A Stetson was the trademark of another well-known lawman, Bud Russell.  Russell's name was legendary in the jails and prisons of the south.  As the chief transfer agent for the Texas prison system, he is said to have traveled millions of miles, most of them spent transporting prisoners from local jails to Texas state prisons.  His work had him traveling throughout the south and through many northern states also.  It is estimated that he had 115,000 men in his custody during his forty year career and only one of them was ever able to escape.  A large percentage of these prisoners were African-Americans.  Russell treated these black men more humanely than the average officer of the law, but his exceptional efficiency at getting his job done make him a figure of dread among the black prison population.  He transported groups of prisoners "long-chained" together by the neck in a specially built wagon known as Black Betty.  When a man in a jail cell awaiting transfer to a Texas state prison heard the rattling of chains coming towards him from down the hall, he knew it was Bud Russell and that any chance at escape had been lost.  But there were other ways of identifying Russell; in Alan Lomax's book  The Land Where the Blues Began, he quotes from a song the prisoners sang about Russell (probably from a version of the classic song "The Midnight Special").

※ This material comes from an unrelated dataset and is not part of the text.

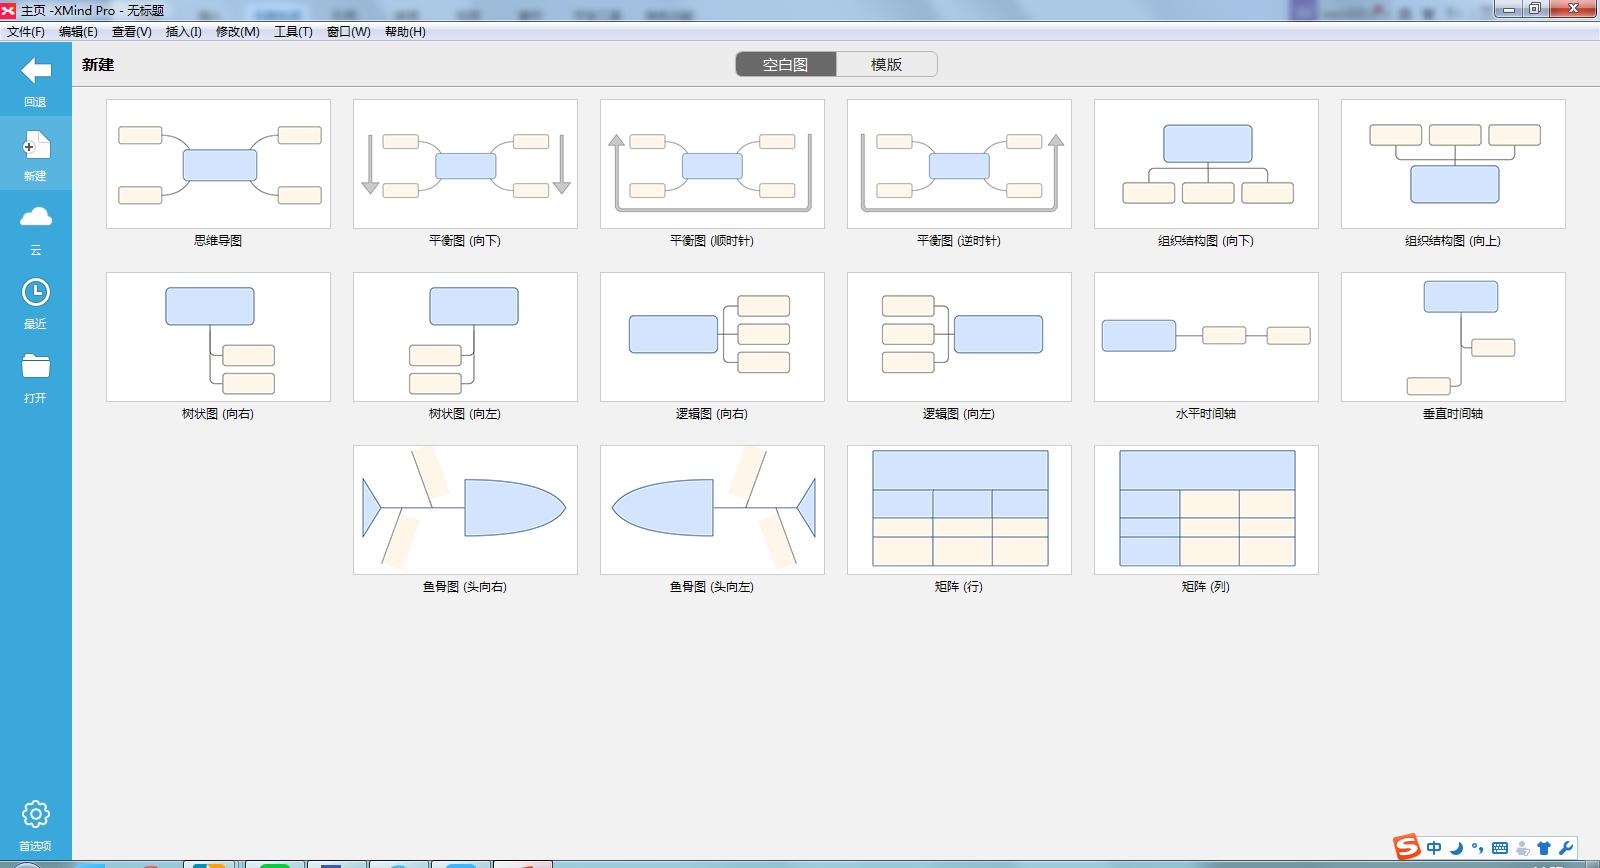Open the 文件(F) menu
The height and width of the screenshot is (868, 1600).
click(26, 32)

    Yonder comes Bud Russell
    How do you know?
    I know by his big hat
    And his forty-four

The "big hat" was Russell's trademark grey Stetson (Note 5).  This was not the only song about Russell.  The great Texas bluesman Lightnin' Hopkins wrote and recorded a song called "Bud Russell Blues" and also mentions him in another recording titled "Penitentiary Blues".  As you might suspect, Hopkins was from Texas and he served time in prison.  Russell was such a legend that the term "Uncle Bud" became synonymous with prison transfer agents in general (Long-Chain Charlie was another slang term for these agents). 

When Uncle Bud delivered a group of prisoners to the penitentiary, they were taken into the custody of guards who despised convicts, especially black convicts.  In the 1967 Paul Newman movie titled Cool Hand Luke, Hollywood brought us the chilling image of the cold cruel prison guard (Note 6).  The guard who stood out the most in the movie was known as "the walking boss" or "the man with no eyes".  He had a particularly menacing appearance which was emphasized by his black Stetson hat and reflective shades (Note 7).  Although the guards treated the convicts with brutality, this celluloid version of prison life fell far short of depicting the horrible conditions that many prisoners, and blacks in particular, endured in the south's prison system.  A very graphic, factual account of a convict's experiences in a state penitentiary can be found in Albert Sample's book Racehoss: Big Emma's Boy (Note 8).  In this book, Sample--a real-life inconceivably tough Stagger Lee figure himself--tells of his years in a Texas prison where guards constantly brutalized black prisoners and even killed them without any fear of being held accountable.  One such guard was nicknamed Boss Killer Band because he allegedly murdered a whole band of black convicts--a total of 14 men--in a single day.   In Lomax's The Land Where the Blues Began, he likens the southern prisons he visited to Nazi concentration camps.  He describes the extreme racism of the guards in these prisons and in one particular description of them he points out their Stetson hats.  For the many blacks who served time in prisons, the Stetson must have been associated with some of  the most brutal aspects of white oppression.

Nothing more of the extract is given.